Prompt Forever: FreeDOS is a free operating system designed to be a competent replacement for MS-DOS and other prompt-based operating systems. The project still has to achieve perfect compatibility with Microsoft's DOS, but plans are underway to add some major functionalities over the next few years.

Computer programmer and free software advocate Jim Hall started FreeDOS in 1994, when Microsoft shipped the last version of MS-DOS (6.22) and decided to focus exclusively on Windows development. After 30 years, the command prompt as the main way of interacting with the PC is long gone, but FreeDOS keeps on slowly releasing new builds for retrogaming and retrocomputing enthusiasts.

Hall talked with Ars Technica to spill a few secrets about the project and reveal what's in store for the future. He said people are still interested in the command prompt and FreeDOS, although this interest is essentially the same as ten years ago. New users are now finding and interacting with FreeDOS as their "first" textual operating system, asking for help about using this now obsolete computing paradigm.

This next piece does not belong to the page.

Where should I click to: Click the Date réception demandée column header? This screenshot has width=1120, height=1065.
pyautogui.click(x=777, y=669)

FreeDOS can be used to run legacy applications and DOS games in a virtual machine; modern PCs using the UEFI firmware instead of the BIOS have made it increasingly difficult to run the OS as a properly-installed, bare-metal computing experience. FreeDOS also works well on newer, pricey retro-systems such as Pocket 386 or Book 8088, though they cannot provide enough hardware capabilities and CPU power to enjoy the latest games and software products released in the mid nineties, such as Doom.

FreeDOS must retain compatibility with the "core" DOS kernel, Hall confirmed, which means that it will always need a way to directly interact with hardware peripherals and ports through "BIOS calls."

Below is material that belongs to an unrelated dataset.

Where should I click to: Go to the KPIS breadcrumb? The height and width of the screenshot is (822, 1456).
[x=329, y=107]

If the UEFI firmware doesn't provide some compatibility with BIOS, there is essentially no way to install and run a satisfying (Free)DOS experience outside a virtual machine or a complete emulator such as DOSBox, PCem, or 86Box.

The FreeDOS development team Hall leads recommends running the OS in a virtualized environment, as hypervisors and emulators can provide the BIOS calls the system needs to retain full MS-DOS compatibility. Most people aren't interested in using FreeDOS on a newer, powerful PC system, he said, and many FreeDOS users will likely try to run the OS on an older, obsolete system anyway.

The latest version of FreeDOS (1.3) was released in 2022, and the project is still evolving. Developers are now testing some of the features that could become part of FreeDOS 1.4, which mostly include important bug fixes and updated utilities.

Hall said that a future FreeDOS release would add full compatibility with Windows 3.1 and 3.11, two "operating environments" designed to run on top of DOS that still aren't fully supported by the project. The developer created FreeDOS to stay away from Windows, but the ability to run Windows 3.x in "386 Enhanced" mode is seemingly one of the most common requests still coming from FreeDOS fans.